The CU Department of Linguistics has a strong commitment to excellence in teaching at both the graduate and undergraduate levels. The Linguistics faculty offers a wide range of research strengths—including syntactic theory, socio-cultural linguistics, computational and psycholinguistics, phonetics/phonology and language documentation—ensuring that students can gain both versatility and expertise in an array of subfields.
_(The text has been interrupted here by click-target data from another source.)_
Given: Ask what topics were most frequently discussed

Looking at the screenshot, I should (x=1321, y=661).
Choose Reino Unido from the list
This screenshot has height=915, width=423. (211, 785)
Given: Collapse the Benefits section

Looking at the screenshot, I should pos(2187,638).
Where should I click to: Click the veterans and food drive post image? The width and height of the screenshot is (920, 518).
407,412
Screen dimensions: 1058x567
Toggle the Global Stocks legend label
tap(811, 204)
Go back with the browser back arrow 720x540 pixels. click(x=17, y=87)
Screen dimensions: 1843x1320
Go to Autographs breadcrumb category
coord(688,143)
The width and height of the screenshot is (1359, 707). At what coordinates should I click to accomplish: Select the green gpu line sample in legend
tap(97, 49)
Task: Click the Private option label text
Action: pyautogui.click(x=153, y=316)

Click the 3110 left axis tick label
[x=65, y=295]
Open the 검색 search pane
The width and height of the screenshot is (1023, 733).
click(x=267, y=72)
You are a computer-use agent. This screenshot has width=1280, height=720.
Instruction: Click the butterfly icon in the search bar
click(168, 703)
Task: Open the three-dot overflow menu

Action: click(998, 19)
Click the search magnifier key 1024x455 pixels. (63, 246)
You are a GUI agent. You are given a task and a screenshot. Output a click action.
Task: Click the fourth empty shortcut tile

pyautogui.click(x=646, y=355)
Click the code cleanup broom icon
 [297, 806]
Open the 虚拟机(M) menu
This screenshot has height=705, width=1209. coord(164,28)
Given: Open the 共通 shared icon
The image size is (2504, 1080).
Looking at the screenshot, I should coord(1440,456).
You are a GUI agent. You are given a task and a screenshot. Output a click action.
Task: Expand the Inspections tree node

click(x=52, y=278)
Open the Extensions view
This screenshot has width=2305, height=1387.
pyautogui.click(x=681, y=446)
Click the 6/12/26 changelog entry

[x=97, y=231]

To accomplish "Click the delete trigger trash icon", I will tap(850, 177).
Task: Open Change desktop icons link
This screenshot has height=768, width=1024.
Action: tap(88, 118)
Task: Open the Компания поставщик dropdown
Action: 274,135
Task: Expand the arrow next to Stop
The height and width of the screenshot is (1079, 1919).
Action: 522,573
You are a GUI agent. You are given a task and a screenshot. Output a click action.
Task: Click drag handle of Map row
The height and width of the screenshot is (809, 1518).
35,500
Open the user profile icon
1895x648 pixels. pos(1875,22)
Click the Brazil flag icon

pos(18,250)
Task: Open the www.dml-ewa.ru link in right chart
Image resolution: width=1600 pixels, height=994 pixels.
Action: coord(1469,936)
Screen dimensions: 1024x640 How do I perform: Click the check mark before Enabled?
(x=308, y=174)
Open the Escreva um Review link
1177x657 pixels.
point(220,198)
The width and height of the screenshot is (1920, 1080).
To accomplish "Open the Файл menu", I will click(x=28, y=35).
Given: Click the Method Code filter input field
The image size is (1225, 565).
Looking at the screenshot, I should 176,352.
The Department offers the following programs:
There are currently about 160 students taking a Major or Minor in Linguistics, and about 85 students enrolled in the MA and PhD programs. The small scale of the Department’s programs ensures close peer relationships and extensive interaction with faculty members, all of whom actively engage students in their research. A growing number of MA students choose to write an MA thesis under the supervision of a faculty member (currently over half of MA students elect the thesis option). A testament to the quality of teaching and mentorship in the undergraduate major is the fact that a high percentage of Linguistics majors complete the undergraduate Honors thesis.
The educational mission of the Linguistics department, at both the undergraduate and graduate levels, is to provide students with insight into the fundamental design features of language—its sound patterns, its word- and sentence formation devices, its semantic structure—and to create awareness of language varieties: the diversity of human languages, the role of language as an index of social identity and the ontogenetic and historical development of language.